Spleen-Targeted mRNA Delivery by Amphiphilic Carbon Dots for Tumor Immunotherapy

In recent years, the application of mRNA vaccine based tumor immunotherapy invigorated anti-tumor therapy. However, the low efficiency of mRNA delivery and the lack of targeting ability in vivo are the major obstacles to achieving highly efficient immunotherapy. In this work, we report a chemical library of amphiphilic carbon dots (ACDs) and the synthesized ACDs were applied to mRNA delivery, bio-imaging, and tumor immunotherapy. The ACDs can smoothly bind with mRNA to form ACDs@mRNA nanocomplexes, and the fluorescent properties of the ACDs afforded the nanoparticles with bio-imaging ability.
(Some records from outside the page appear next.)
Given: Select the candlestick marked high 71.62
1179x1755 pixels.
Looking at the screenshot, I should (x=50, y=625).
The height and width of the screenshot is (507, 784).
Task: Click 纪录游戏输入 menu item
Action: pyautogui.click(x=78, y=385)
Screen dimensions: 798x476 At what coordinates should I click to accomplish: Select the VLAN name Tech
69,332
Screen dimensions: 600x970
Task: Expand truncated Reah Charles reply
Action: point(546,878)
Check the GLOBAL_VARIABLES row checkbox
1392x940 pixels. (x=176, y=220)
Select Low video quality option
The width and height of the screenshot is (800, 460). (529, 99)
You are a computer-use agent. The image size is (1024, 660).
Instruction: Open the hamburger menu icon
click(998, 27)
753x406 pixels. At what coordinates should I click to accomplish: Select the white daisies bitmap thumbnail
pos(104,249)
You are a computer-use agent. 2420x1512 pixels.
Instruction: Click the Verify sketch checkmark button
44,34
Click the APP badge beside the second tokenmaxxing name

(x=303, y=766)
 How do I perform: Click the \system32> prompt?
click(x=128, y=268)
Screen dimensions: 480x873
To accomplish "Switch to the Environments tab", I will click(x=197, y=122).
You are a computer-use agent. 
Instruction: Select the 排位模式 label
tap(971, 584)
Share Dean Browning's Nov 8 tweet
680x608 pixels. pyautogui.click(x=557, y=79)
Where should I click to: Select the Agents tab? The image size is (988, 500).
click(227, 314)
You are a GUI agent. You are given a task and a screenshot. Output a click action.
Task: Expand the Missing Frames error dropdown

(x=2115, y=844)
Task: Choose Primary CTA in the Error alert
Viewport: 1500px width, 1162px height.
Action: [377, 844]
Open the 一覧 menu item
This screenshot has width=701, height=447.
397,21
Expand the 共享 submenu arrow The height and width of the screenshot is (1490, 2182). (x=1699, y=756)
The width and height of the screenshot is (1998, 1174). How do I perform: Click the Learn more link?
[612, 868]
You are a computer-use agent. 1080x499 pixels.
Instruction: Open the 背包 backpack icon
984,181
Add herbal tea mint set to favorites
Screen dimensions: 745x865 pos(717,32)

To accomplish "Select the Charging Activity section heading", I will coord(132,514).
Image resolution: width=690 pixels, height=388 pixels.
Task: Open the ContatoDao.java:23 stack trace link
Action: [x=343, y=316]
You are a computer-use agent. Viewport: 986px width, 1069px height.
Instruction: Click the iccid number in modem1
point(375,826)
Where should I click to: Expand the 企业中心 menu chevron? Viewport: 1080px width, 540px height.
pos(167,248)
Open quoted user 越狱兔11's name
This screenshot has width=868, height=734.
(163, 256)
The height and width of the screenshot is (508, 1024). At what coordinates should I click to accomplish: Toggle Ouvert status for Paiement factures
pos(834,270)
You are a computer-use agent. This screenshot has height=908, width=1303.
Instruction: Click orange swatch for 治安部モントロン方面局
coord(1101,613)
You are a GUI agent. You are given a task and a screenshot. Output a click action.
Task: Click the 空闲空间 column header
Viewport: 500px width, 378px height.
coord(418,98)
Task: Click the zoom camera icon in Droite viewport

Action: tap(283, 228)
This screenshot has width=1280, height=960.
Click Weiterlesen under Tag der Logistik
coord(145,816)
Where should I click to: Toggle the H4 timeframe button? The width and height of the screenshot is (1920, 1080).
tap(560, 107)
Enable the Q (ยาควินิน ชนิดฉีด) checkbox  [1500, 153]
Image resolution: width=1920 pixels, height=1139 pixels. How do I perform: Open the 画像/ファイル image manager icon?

By screening of the ACDs, O12-Tta-CDs were found to have optimal mRNA transfection efficiency and the ability of spleen-targeted delivery. In addition, O12-Tta-CDs can well transfect the immune cells and promote the maturation and antigen presentation of bone marrow-derived dendritic cells (BMDCs). Furthermore, O12-Tta-CDs@OVA-mRNA was successfully applied to inhibit tumor growth, and more specific T-cell infiltration was observed in spleen and tumors of mice after treatment in the E.G7-OVA tumor model. Besides, O12-Tta-CDs@OVA-mRNA also achieved a good therapeutic effect in tumor recurrence inhibition and tumor prophylactic experiments. This study provided a new direction for the design of mRNA vectors, which is promising in tumor immunotherapy.

Automated summary

In recent years, the application of mRNA vaccine based tumor immunotherapy has shown potential in improving anti-tumor therapy. However, efficient delivery of mRNA and targeted delivery in vivo remain major challenges. To address this, researchers have developed amphiphilic carbon dots (ACDs) for mRNA delivery, bio-imaging, and tumor immunotherapy. The ACDs can bind with mRNA and form nanocomplexes, allowing for bio-imaging. Through screening, O12-Tta-CDs showed optimal mRNA transfection efficiency and spleen-targeted delivery. Furthermore, O12-Tta-CDs promoted immune cell transfection, dendritic cell maturation, and antigen presentation, leading to successful tumor growth inhibition and enhanced T-cell infiltration in mice. These findings offer promising strategies for mRNA vector design and tumor immunotherapy.